WHAT IS ASKED: Lay out the listing below as a numbered list, omitting any blank lines.

Element lookup listing:

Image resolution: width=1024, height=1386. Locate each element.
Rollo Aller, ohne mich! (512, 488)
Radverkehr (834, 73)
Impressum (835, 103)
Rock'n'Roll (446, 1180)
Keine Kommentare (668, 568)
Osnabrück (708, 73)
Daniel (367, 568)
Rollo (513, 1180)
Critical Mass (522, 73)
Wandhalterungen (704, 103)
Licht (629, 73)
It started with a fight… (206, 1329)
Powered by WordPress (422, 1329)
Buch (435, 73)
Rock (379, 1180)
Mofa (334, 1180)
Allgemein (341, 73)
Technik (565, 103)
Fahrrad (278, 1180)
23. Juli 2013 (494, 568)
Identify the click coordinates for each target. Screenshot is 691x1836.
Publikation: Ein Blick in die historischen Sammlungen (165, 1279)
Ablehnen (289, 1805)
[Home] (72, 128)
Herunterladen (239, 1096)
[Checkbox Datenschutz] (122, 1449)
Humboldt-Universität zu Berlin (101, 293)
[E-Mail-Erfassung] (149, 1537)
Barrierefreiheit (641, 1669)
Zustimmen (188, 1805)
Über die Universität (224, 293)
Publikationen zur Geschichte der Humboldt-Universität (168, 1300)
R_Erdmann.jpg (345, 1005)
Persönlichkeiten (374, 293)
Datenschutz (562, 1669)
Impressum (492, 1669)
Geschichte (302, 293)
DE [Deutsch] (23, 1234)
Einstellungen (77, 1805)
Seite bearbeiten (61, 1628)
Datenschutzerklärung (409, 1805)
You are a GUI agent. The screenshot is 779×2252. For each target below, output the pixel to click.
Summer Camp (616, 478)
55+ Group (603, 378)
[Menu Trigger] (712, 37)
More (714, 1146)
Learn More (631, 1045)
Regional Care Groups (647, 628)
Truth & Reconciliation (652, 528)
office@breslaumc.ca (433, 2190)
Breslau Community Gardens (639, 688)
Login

RESPONSE:
1. Image resolution: width=1024, height=1386. Locate each element.
2. Rollo Aller, ohne mich! (512, 488)
3. Radverkehr (834, 73)
4. Impressum (835, 103)
5. Rock'n'Roll (446, 1180)
6. Keine Kommentare (668, 568)
7. Osnabrück (708, 73)
8. Daniel (367, 568)
9. Rollo (513, 1180)
10. Critical Mass (522, 73)
11. Wandhalterungen (704, 103)
12. Licht (629, 73)
13. It started with a fight… (206, 1329)
14. Powered by WordPress (422, 1329)
15. Buch (435, 73)
16. Rock (379, 1180)
17. Mofa (334, 1180)
18. Allgemein (341, 73)
19. Technik (565, 103)
20. Fahrrad (278, 1180)
21. 23. Juli 2013 (494, 568)
22. Identify the click coordinates for each target. Screenshot is 691x1836.
23. Publikation: Ein Blick in die historischen Sammlungen (165, 1279)
24. Ablehnen (289, 1805)
25. [Home] (72, 128)
26. Herunterladen (239, 1096)
27. [Checkbox Datenschutz] (122, 1449)
28. Humboldt-Universität zu Berlin (101, 293)
29. [E-Mail-Erfassung] (149, 1537)
30. Barrierefreiheit (641, 1669)
31. Zustimmen (188, 1805)
32. Über die Universität (224, 293)
33. Publikationen zur Geschichte der Humboldt-Universität (168, 1300)
34. R_Erdmann.jpg (345, 1005)
35. Persönlichkeiten (374, 293)
36. Datenschutz (562, 1669)
37. Impressum (492, 1669)
38. Geschichte (302, 293)
39. DE [Deutsch] (23, 1234)
40. Einstellungen (77, 1805)
41. Seite bearbeiten (61, 1628)
42. Datenschutzerklärung (409, 1805)
43. You are a GUI agent. The screenshot is 779×2252. For each target below, output the pixel to click.
44. Summer Camp (616, 478)
45. 55+ Group (603, 378)
46. [Menu Trigger] (712, 37)
47. More (714, 1146)
48. Learn More (631, 1045)
49. Regional Care Groups (647, 628)
50. Truth & Reconciliation (652, 528)
51. office@breslaumc.ca (433, 2190)
52. Breslau Community Gardens (639, 688)
53. Login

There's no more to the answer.